Read poems. People laughed. I felt better. I decided to complete the sequence of poems.
Poems destroyed but with love for the line. Poems reassembled with love for the line. Totally surprised. A bonus. House sitting. Poems alive. Pangs! Alive! Non-submission of thesis. Anxiety again.
“Hi Robert, I know an editor that I think will publish your manuscript.” 2014.
Cool thought, manuscript sent. This editor also agrees to publish Pangs!. This editor currently hasn’t the money or time to publish Pangs!. I be patient.
“Hi Robert, I think you should send your manuscript to Test Centre.” Cool thought, great publisher. Exciting times.
“Hi Robert, your manuscript is next for us to read in the submission pile, sorry for the delay but we’ve already chosen three books for publication in next year’s list, so we’ll get back to you after we’ve read it, but just to let you know the situation.”

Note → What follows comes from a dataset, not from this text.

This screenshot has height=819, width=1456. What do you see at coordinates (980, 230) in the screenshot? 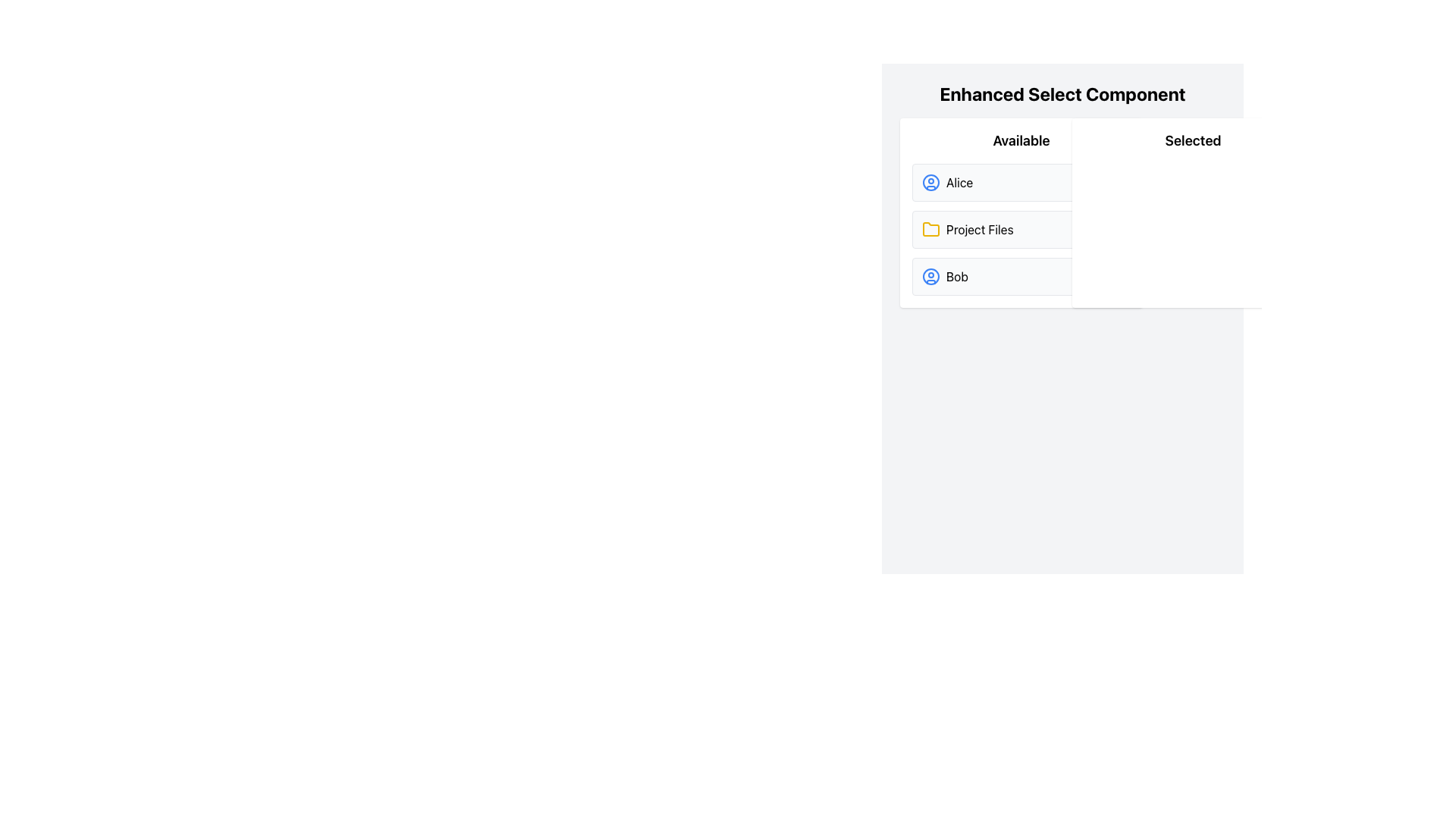
I see `the second item` at bounding box center [980, 230].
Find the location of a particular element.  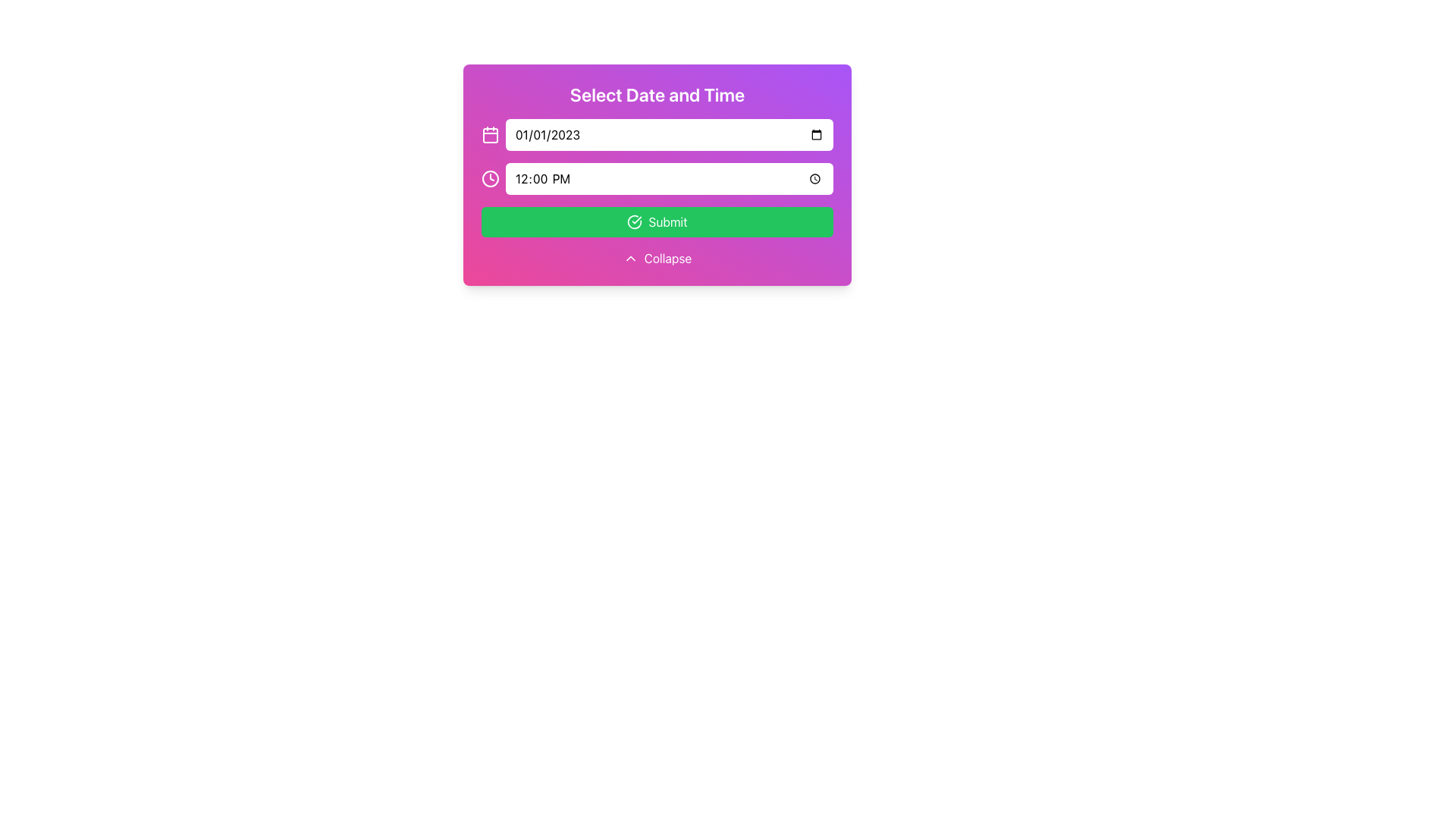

They probably won’t take it, I thought. Think positive. Months later email arrives while working as a bullshit admin drone for a national UK broadcaster.
“Hi Robert, we liked your manuscript and would be happy to publish it.” I paraphrase this offer obviously, with the perpetual elation.

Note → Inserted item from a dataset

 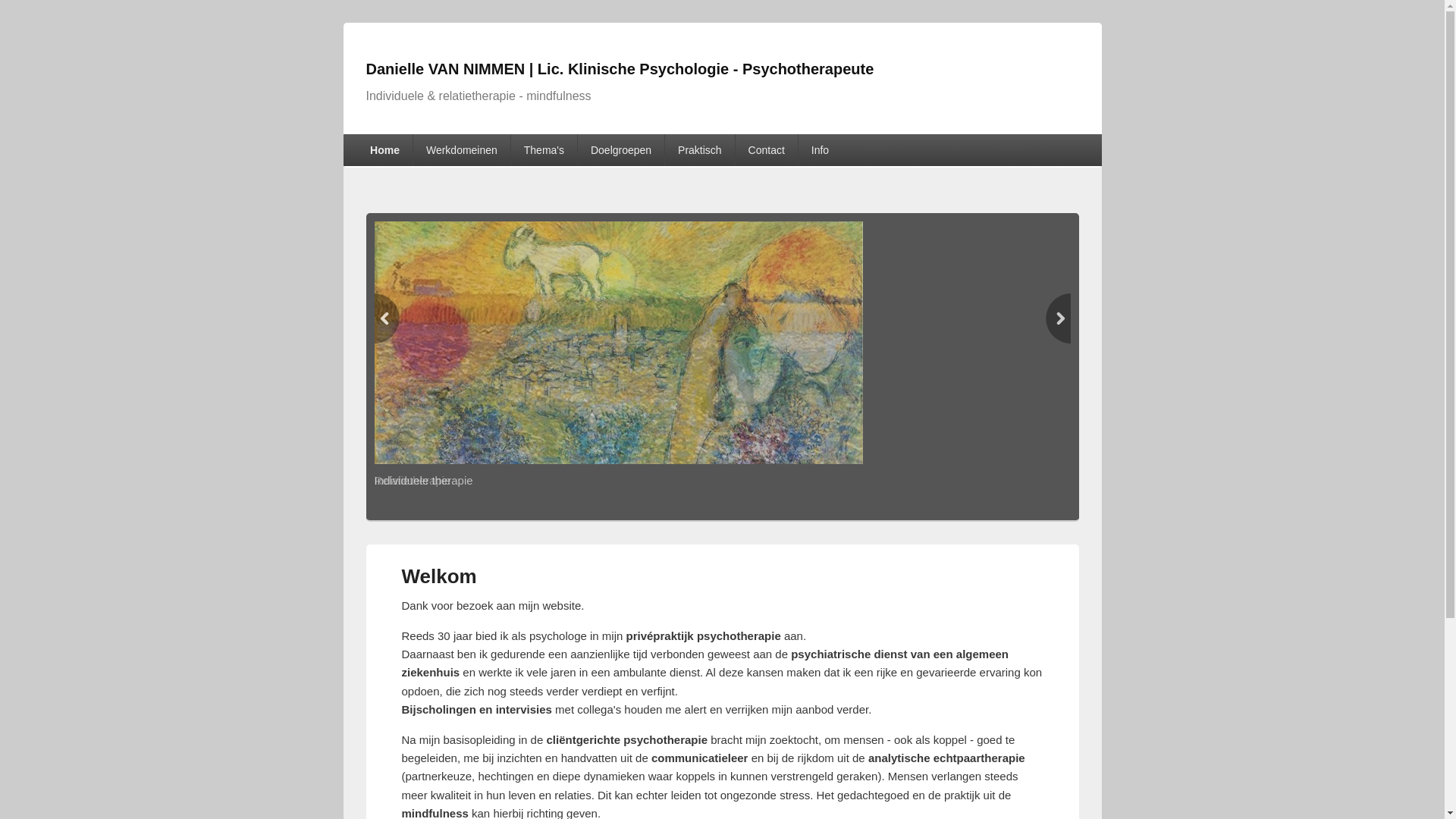 What do you see at coordinates (577, 149) in the screenshot?
I see `'Doelgroepen'` at bounding box center [577, 149].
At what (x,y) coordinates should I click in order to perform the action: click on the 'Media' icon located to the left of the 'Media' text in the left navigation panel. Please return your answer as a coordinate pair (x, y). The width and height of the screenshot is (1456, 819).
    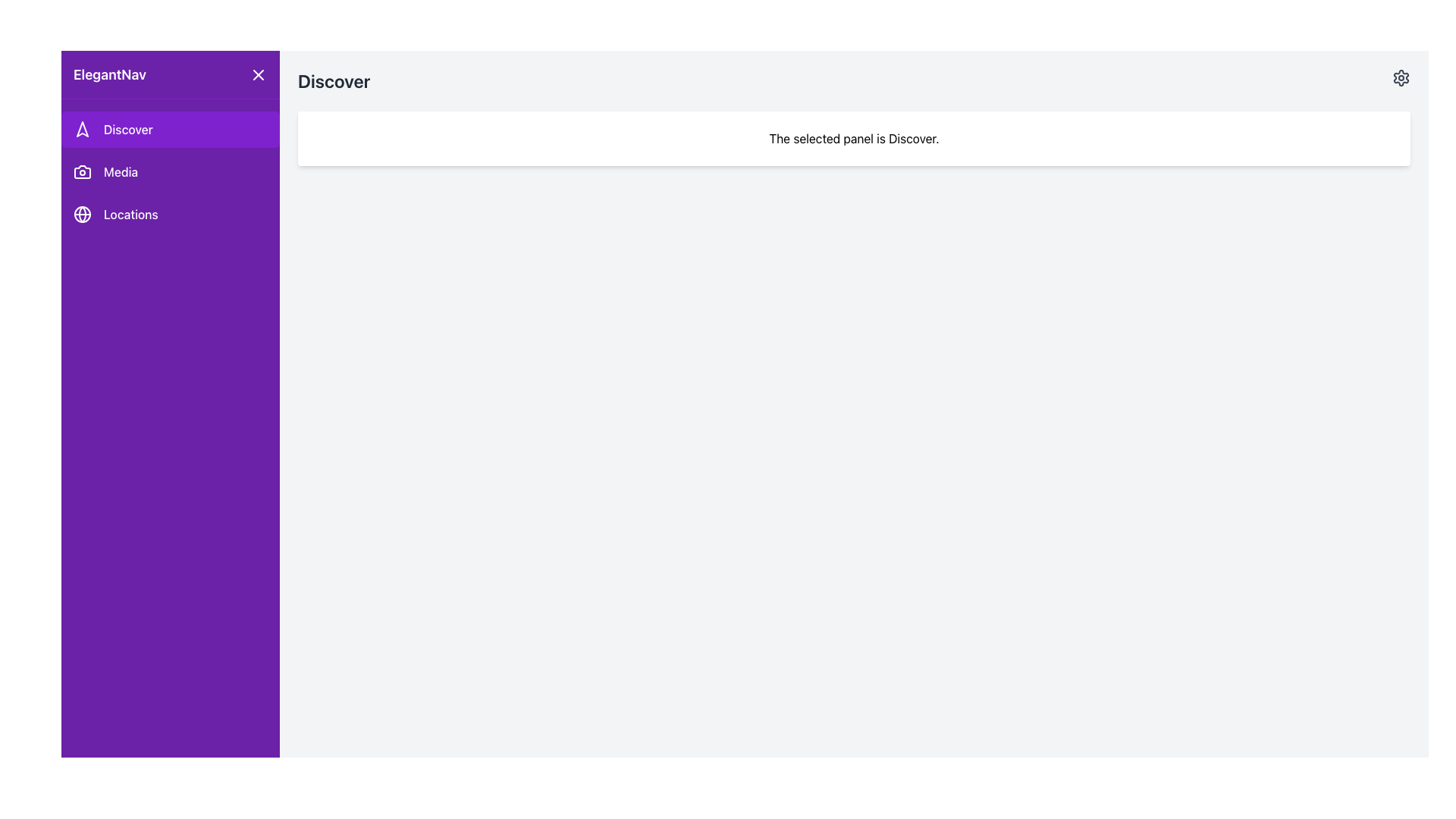
    Looking at the image, I should click on (82, 171).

Here now. 2015. Book out. So I guess I should say something meaningful.
When I was 19 I bought a book in a Belfast second-hand bookshop. The book was called The World Split Open: Woman Poets 1552-1950. It was published by The Women’s Press, edited by Louise Bernikow. Mina Loy’s Love Songs, first published in Others Magazine in 1915, were in the anthology and they changed my poetic life. I was on holiday in Holland. Near the homeland of Hieronymus Bosch.

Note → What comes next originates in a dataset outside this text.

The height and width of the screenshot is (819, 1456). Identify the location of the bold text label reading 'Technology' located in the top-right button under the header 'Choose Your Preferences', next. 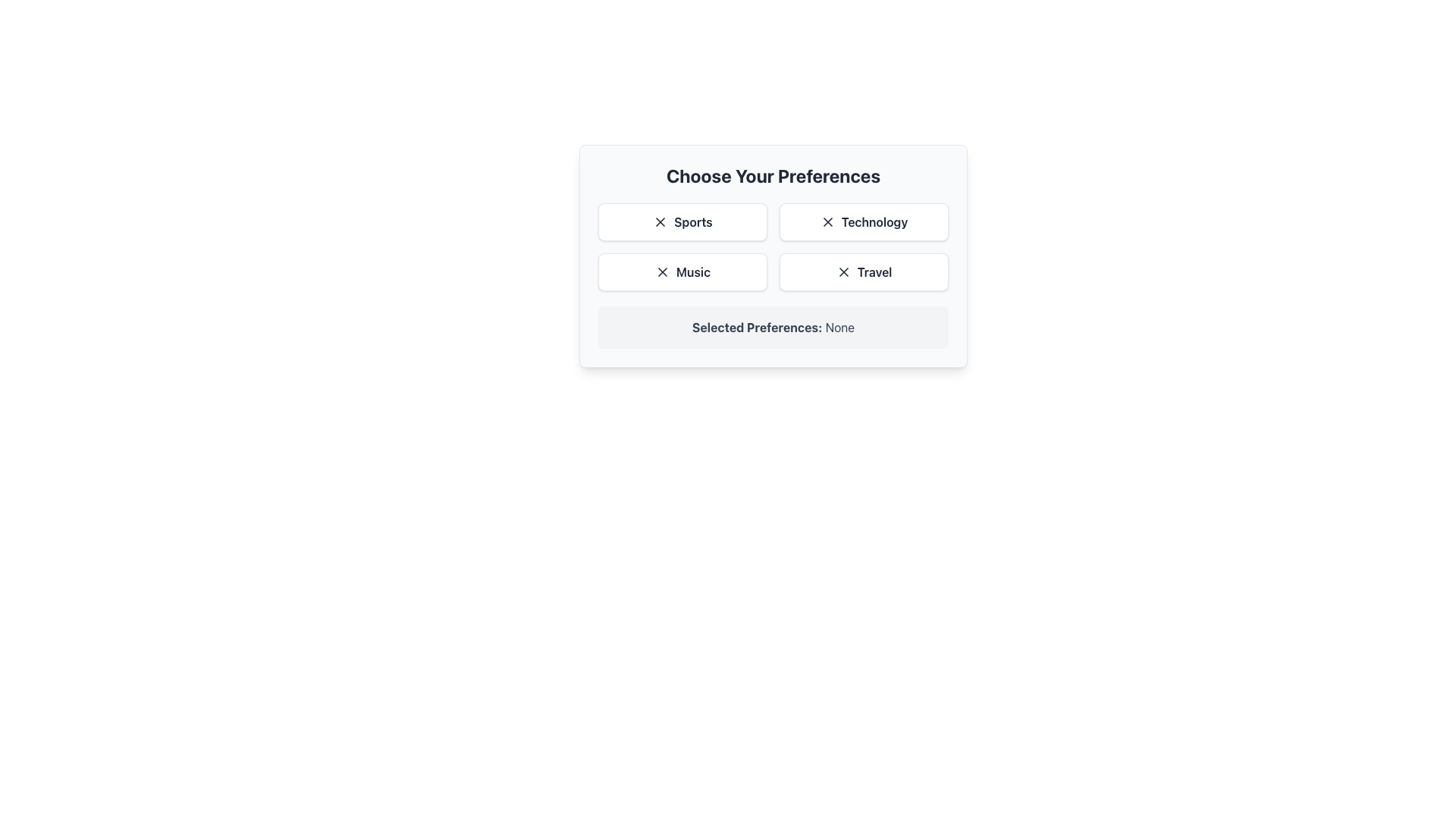
(874, 222).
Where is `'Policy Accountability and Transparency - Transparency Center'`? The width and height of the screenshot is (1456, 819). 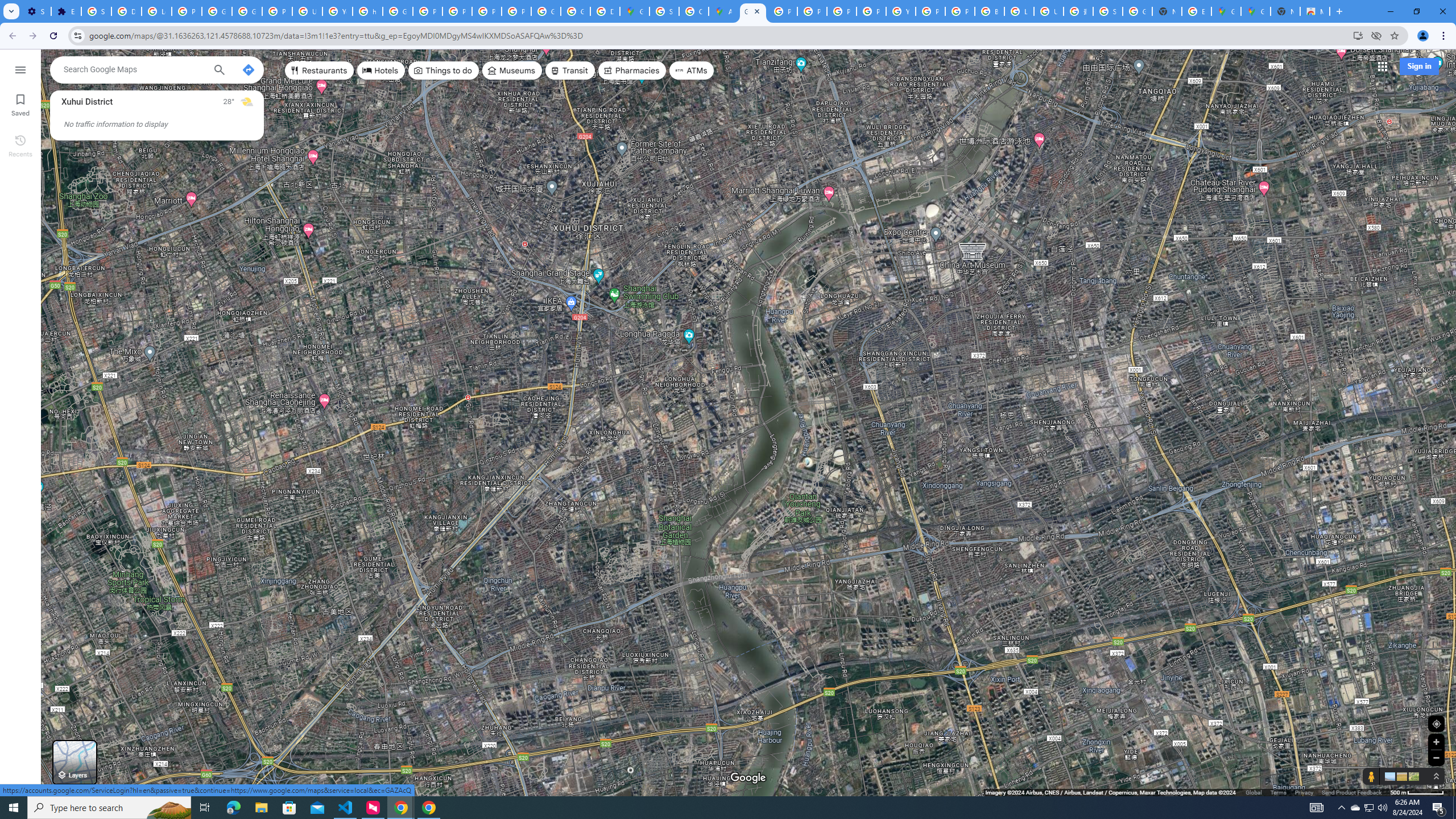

I kinda lost these poems while a student at Goldsmiths. I read these poems again before composing Pangs! Mina Loy impresses me greatly.
If you find yourself dumbly offended, to quote Flava Flav, “don’t believe the hype”.
It’s a Menippean Satire. Northrop Frye and Bakhtin wrote good steam about this genre as an anti-genre. Here are the major tenets (which I researched for the thesis I finally submitted) in no particular order, with particular examples personal to me.
1. Prominence of comedy: Harmony Korine’s Trash Humpers.
2. Philosophical invention over plot: At-Swim-Two-Birds
3. The bold fantastical from the inside out: Henry and Mr Bones
4. Collision of the mystical with the natural: Pier Paolo Pasolini
5. Universal perspective of the capacity of the universe: Antonin Artaud in Ireland
6. Three-planed construction of textual world: The Marx Brothers
7. Experimentally skewed POV elucidates spectrum of perspective: Gaspar Noé, The Chapman Brothers
8. Borderline mania reppin’ the weird in an unrestrained daydream: Andy Kaufman, Paul McCarthy
9. Eccentric appropriation of the inappropriate: John Water’s Pink Flamingos
10. Oxymoronic juxtapositions of the diversity of culture: Pedro Almodóvar
11. Social Utopia: Emma Goldman and Mikhail Bakunin
12. Parodic variations of genre with various use of form: Kathy Acker
13. Coalescence of multiple styles and tones in dialogical development of text: Kathy Acker
14. Examination of topical issues of societal and ideological life: Raymond Pettibon’s Tweets
Another important influence: Julia Kristeva’s Revolution in Poetic Language. Real talk.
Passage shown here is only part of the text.